Perry was not only a disciplined athlete in high school, he was also a leader. As the nearby photograph shows, he has an amazing smile, and he never meets a stranger. He was elected president of the student body his senior year at South Point.

From South Point, Perry made his way to Lenoir Rhyne University in Hickory, North Carolina. Still working hard to the end of his college career he was selected LR’s Most Improved Player his senior year. From 1985 to 1997 Perry carved out a career coaching college football, working as an assistant coach at the University of North Carolina, West Point Military Academy, Kent State University, and Vanderbilt in the SEC.

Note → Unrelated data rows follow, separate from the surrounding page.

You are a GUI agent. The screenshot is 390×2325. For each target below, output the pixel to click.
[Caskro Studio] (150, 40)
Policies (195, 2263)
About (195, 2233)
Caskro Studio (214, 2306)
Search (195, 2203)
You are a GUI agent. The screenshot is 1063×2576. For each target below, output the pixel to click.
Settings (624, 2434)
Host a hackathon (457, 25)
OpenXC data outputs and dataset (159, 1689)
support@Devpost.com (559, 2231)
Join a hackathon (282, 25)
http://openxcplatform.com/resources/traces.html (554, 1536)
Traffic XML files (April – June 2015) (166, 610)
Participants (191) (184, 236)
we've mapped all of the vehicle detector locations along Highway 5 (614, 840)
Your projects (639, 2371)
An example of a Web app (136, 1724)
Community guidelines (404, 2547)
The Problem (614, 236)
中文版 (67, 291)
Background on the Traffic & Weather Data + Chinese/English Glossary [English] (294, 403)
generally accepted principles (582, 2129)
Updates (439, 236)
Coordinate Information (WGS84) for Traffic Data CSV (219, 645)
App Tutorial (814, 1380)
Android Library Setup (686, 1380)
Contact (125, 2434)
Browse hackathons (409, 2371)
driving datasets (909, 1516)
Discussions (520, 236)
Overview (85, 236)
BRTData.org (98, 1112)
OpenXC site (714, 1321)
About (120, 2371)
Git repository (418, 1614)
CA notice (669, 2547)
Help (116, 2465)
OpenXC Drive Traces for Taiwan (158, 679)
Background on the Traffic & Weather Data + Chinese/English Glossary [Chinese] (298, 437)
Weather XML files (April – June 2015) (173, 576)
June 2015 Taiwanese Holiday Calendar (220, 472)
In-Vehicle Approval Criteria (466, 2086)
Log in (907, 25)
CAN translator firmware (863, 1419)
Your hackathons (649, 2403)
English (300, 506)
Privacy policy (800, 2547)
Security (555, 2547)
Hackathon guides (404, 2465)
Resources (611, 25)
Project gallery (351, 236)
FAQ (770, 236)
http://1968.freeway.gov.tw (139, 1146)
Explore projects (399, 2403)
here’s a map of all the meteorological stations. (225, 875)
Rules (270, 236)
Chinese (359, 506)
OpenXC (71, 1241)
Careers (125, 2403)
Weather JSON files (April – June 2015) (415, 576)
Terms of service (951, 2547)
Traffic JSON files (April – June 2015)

He next found success as an NFL assistant coach as he became the defensive back coach for the Jacksonville Jaguars under head coach Tom Coughlin from 1998 to 2002 when his players gave up just 13 touchdown passes in the entire season. Then he moved from the Jaguars to the Rams, to the Bears and the Bills, the Giants, and the Redskins, and back to the Jaguars, living the nomadic life of professional coaching.

In 2019 Perry was the secondary coach for the Carolina Panthers and was interim head coach for a time, before settling into a job that has suited him especially well as Senior Vice President of Officiating Administration in the NFL. He has excelled as an administrator and manager with that smile; with a genuinely warm heart; and, with his proven leadership skills. Perry’s accomplishments in his job were recognized on February 1, 2023, when he was awarded the Salute to Excellence Award from the Fritz Pollard Alliance in Phoenix, Arizona.

Few people from Gaston County have risen so far in their careers, nor deserve more the recognition of peers and associates, than Perry Fewell. We can all take great pride that a young boy who grew up in the Baltimore community and attended South Point High School has lived a life that has impacted so many in such meaningful ways. Perry Fewell is a hometown hero and a person we should all applaud.

Congratulations, Perry! We are proud of you not only for your accomplishments, but for who you are and for holding up an good example for all of us to follow.

Michael K. McMahan is the Chairman/CEO of Gaston Capital in Belmont.